前回は、『ハゲタカ』を通じ、小説からもビジネスに必要な心構えや姿勢が学べることをご紹介しました。
今回も自分と違う世界について書かれた小説をご紹介します。
濱 嘉之さん著作の『警視庁情報官 — シークレット・オフィサー』です。
本作は、公安警察をテーマにした小説で、「警視庁情報官シリーズ」の第1作目です。警視庁が秘密裏に組織した情報捜査のプロ集団「警視庁情報室」を舞台に、エース情報官・黒田が怪文書の謎を追いながら、政・官・財界、さらには世界的な宗教団体が絡む一大犯罪の疑惑に迫るストーリーです。
著者が公安部出身のため、公安部で行われている情報収集や分析、警察内部の権力構造、さらに国内外の政治、経済、犯罪組織に関する、ふだんあまり触れることのない世界を疑似体験することができ、新鮮な視点で読むことが出来ます。
私がかかわる領域では関係がないといえばそれまでなのですが、私なりに学びとなると感じた部分について、いくつかご紹介します。

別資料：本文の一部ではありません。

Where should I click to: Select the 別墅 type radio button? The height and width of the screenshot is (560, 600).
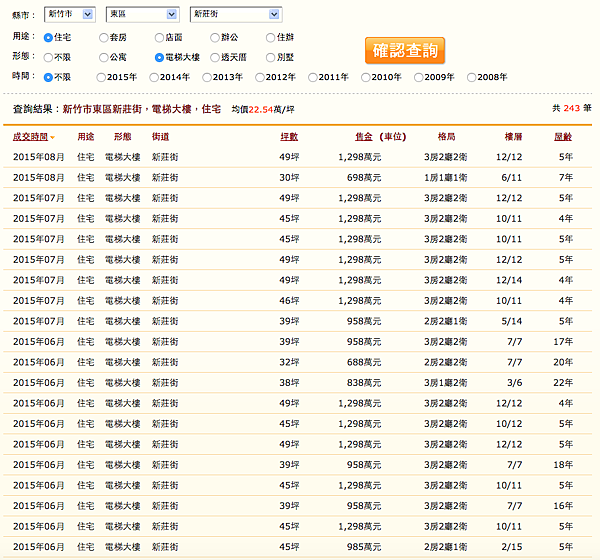tap(271, 57)
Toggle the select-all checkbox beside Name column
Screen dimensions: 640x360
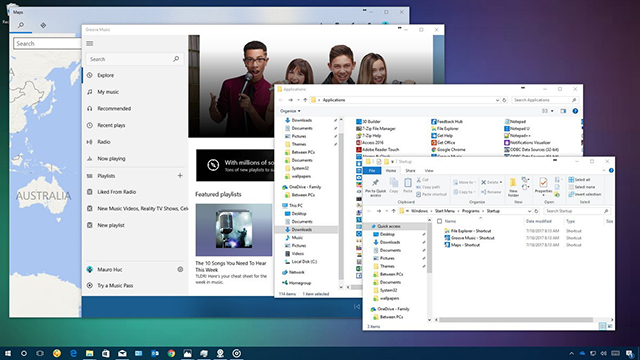(440, 221)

「黒ちゃん、情報ってのは結局『人』なんだよ。論語を読んだことがあるかい。『学びて時にこれを習う、また悦ばしからずや。朋あり遠方より来る、また楽しからずや。人知らずして憤らず、また君子ならずや』だよ。今のうちにきっちり読んで常に心に刻んでおきなよ。」
ここでも情報は「ヒト」に関わるところが大きいのだと。
そして、世界の国防も情報戦なのですが、それについて、こんなことが書かれています。あまり関係ないのですが、単純に知識として、そうなんだと思ったことです。

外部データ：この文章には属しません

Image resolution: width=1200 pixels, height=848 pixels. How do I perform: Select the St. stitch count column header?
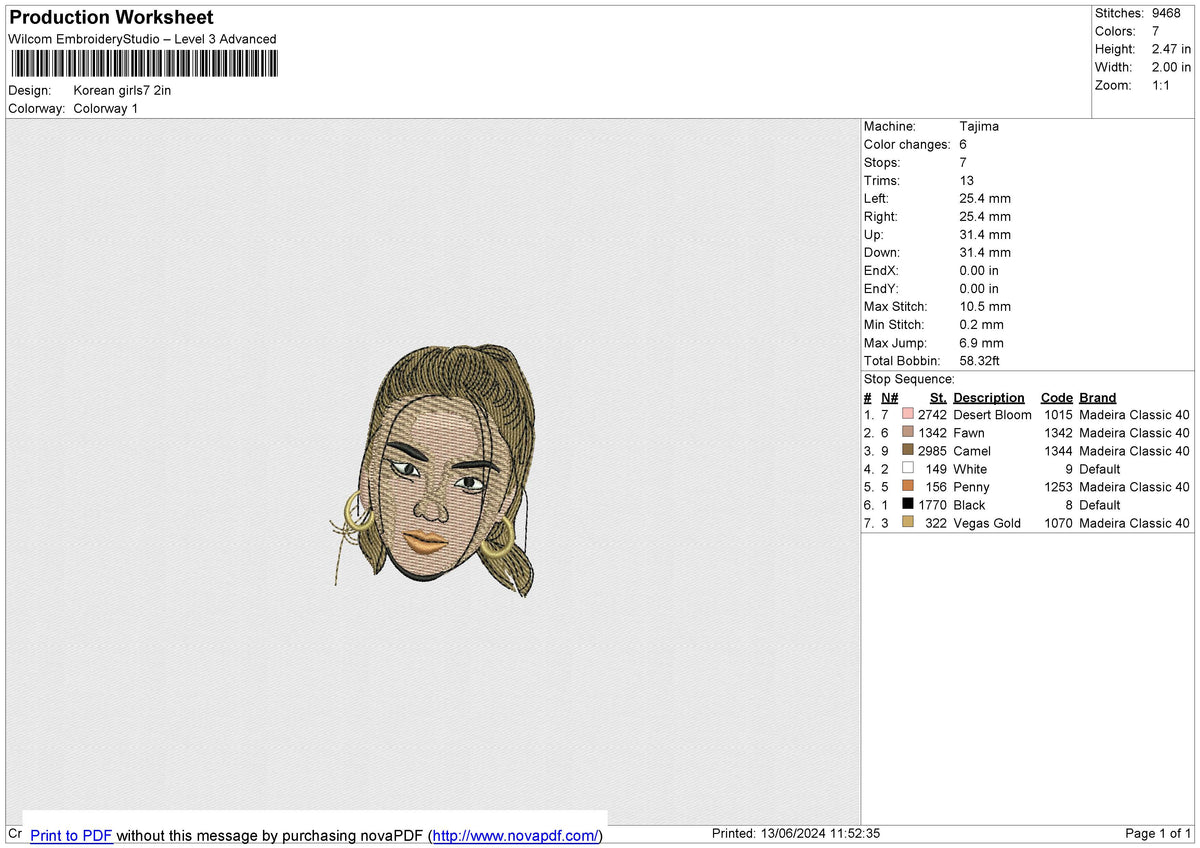[x=937, y=397]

「感情に流されず冷静に情報を収集し分析できる機関は、モサドと中華人民共和国国家安全部くらいのものだ。両者のエージェントはそれぞれ異なる背景ではあるが、自国民の歴史的汎用性から、ほとんどの国、組織に普通の姿で潜入する技と手法を身に着けているし、民族の意識としてこれを支える体制が出来上がっている。そして愛国心の質が他国と全く異なっている。日本国のような、八百万の神プラスアルファで、すべてを受け容れることができる宗教観とは大きく異なっている。」「そうした体制の下、両者はいずれもイリーガルを当然と考える諜報活動を日常的に行っている。薬も女も殺しも、必要とあれば臨機応変に相手の地位の上下も問わず平気で仕向けるトレーニングがなされている。したがって、彼らはターゲットとする相手の弱点や性癖などを徹底的に調べ上げ、これに応じた独自の武器を用意する。政治家や官僚、国際的な企業のトップがころりと掌で転がされてしまうのだ。日本でも首相経験者がこれに引っかかって晩節をけがしたことは記憶に新しい。」「日本は安全面においては、世界に誇る体制が整っていると自認していた。しかし、日本が様々な分野で世界のトップクラスにありながら、外交分野では全く世界をリードできない点を憂慮していた。その要因として、国民の精神面における原点が、宗教や一定の主義に基づかないため、「正義」というものが定義されていないからだと考えた。」
よるべき原理、根底に持つ主義主張があれば、自分をどんな人格にでもしたてあげて情報を吸い上げると。こわい反面、それくらいの意気込みがなければ、生きた情報収集はできないのだということかと思います。そして、国家としても、そのような基礎があると思っていた方が良いのかなと考えています。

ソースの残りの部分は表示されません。